Worst book of the decade: List of the Lost by Morrissey, 2015

It’s not as if Morrissey needed additional opportunities to provoke unanimous public disgust in the 2010s. His outspoken support for the far-right Islamophobic political party For Britain, his concert performance with a “Fuck the Guardian” t- shirt, and his assertion that “everyone ultimately prefers their own race,” may have done it for the ex-Patron Saint of Indie music. Morrissey didn’t need to write a novel as woefully narrated, bafflingly structured, and bluntly misogynistic as List of the Lost. But he did anyway.

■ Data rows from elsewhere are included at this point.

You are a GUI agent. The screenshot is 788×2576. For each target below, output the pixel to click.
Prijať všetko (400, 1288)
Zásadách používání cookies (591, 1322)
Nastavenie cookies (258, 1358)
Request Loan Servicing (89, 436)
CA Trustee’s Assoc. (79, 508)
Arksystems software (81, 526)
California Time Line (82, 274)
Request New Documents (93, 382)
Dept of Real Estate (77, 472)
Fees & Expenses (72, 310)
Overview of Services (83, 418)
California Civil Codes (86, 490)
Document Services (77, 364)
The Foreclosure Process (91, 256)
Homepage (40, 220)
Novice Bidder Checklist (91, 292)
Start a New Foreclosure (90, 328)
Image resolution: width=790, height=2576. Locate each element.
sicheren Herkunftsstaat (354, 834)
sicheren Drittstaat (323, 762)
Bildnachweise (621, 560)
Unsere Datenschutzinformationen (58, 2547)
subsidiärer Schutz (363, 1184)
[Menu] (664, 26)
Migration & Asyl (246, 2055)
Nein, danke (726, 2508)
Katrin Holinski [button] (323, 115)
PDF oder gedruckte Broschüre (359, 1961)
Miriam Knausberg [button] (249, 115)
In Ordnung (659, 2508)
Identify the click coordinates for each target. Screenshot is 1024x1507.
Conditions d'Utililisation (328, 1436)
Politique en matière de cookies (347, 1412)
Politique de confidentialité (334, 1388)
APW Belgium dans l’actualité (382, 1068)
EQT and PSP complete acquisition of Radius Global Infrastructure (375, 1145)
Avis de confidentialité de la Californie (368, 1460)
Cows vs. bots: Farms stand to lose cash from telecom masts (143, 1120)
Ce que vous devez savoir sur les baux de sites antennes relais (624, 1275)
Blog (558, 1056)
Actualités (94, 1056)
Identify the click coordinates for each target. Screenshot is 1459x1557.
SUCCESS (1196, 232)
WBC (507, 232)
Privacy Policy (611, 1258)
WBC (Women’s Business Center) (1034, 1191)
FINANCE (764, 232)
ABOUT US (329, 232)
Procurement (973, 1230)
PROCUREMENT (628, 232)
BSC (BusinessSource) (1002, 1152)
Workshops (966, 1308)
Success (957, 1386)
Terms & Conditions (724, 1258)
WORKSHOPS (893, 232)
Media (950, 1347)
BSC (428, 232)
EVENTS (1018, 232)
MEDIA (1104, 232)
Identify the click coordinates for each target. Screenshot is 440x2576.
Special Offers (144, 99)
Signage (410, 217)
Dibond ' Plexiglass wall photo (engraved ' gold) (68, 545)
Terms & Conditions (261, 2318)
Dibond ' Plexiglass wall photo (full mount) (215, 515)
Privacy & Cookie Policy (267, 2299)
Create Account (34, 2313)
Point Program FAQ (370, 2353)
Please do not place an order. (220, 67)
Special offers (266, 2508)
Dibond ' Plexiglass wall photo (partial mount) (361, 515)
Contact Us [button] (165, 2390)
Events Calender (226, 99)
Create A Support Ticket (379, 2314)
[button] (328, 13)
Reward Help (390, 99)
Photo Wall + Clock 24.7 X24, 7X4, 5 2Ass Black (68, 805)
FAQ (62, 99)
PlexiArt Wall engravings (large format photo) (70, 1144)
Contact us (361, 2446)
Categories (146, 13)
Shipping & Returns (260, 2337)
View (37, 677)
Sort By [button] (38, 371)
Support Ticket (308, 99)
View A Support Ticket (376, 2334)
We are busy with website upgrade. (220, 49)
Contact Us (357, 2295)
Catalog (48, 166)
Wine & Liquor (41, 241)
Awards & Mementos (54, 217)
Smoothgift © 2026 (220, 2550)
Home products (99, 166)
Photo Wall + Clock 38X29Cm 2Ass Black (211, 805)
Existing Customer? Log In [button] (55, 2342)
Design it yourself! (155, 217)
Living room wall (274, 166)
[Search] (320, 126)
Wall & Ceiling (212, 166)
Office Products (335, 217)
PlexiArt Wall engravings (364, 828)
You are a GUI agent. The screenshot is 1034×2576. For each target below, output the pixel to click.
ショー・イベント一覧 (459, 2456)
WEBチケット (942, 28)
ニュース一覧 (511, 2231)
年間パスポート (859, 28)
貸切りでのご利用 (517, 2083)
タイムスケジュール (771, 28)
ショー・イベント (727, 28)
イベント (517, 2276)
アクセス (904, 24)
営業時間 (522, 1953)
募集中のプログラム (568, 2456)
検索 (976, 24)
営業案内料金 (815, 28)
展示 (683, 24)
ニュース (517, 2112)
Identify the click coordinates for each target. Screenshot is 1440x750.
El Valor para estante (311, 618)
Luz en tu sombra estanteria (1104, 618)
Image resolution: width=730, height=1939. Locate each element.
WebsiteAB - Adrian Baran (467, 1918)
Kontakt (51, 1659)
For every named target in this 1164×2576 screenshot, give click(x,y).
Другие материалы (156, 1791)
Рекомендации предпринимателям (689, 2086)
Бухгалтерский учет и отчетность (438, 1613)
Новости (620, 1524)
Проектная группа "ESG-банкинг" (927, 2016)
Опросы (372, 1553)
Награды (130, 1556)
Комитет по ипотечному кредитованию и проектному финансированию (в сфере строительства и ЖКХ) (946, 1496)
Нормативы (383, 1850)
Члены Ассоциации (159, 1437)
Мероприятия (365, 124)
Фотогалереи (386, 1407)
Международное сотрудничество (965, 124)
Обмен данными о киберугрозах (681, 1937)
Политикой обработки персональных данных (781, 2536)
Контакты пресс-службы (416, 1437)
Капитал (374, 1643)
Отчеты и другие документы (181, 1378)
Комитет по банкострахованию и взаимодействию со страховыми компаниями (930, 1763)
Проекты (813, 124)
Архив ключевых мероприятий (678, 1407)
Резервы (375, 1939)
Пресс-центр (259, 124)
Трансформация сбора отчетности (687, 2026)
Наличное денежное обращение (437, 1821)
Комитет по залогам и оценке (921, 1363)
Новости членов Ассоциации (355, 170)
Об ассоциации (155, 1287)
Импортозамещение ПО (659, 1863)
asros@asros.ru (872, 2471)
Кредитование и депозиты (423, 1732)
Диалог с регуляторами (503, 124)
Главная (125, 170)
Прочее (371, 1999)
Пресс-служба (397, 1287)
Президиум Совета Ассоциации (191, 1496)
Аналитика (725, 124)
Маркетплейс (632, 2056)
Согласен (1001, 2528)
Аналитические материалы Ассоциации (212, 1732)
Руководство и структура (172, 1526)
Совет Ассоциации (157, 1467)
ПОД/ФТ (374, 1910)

Morrissey’s previous foray into print was his 2013 autobiography which, despite being buoyed on entirely by self-indulgence, was at least a compelling and entertaining read. Being published prior to his egregious political outbursts made it easier to be forgiving of his outrageous narcissism: he demanded it be immediately published under the Penguin Classics imprint. 

List of the Lost, however, has no such saving grace. The plot – although it feels charitable to refer to it as such – follows an American sprint team in the 1970s cursed by a demon after they inadvertently kill it. The characters are barely formed and narrated in a wholly inarticulate way. Though a blessedly short 180 pages, the novel drags hugely, a problem exacerbated by excruciating dialogue that often spans pages. 

The most unforgivable episode has to be the sex scene, which made me cringe so hard I felt certain I had ruptured my spleen. I don’t wish to disturb any readers who might be eating, so I won’t quote it in full, but beware that it contains the sentence: “His bulbous salutation extenuated his excitement as it smacked its way into every muscle of Eliza’s body except for the otherwise central zone.” Yikes.
List of the Lost is more than just terrible, terrible prose. It’s an example of the cultural re-polarization that solidified in the 2010s: Morrissey’s exquisite music and twirling gladioli defined the latter part of the twentieth century. Now he is left a social pariah, clutching a Literary Review Bad Sex Award and wearing a For Britain badge.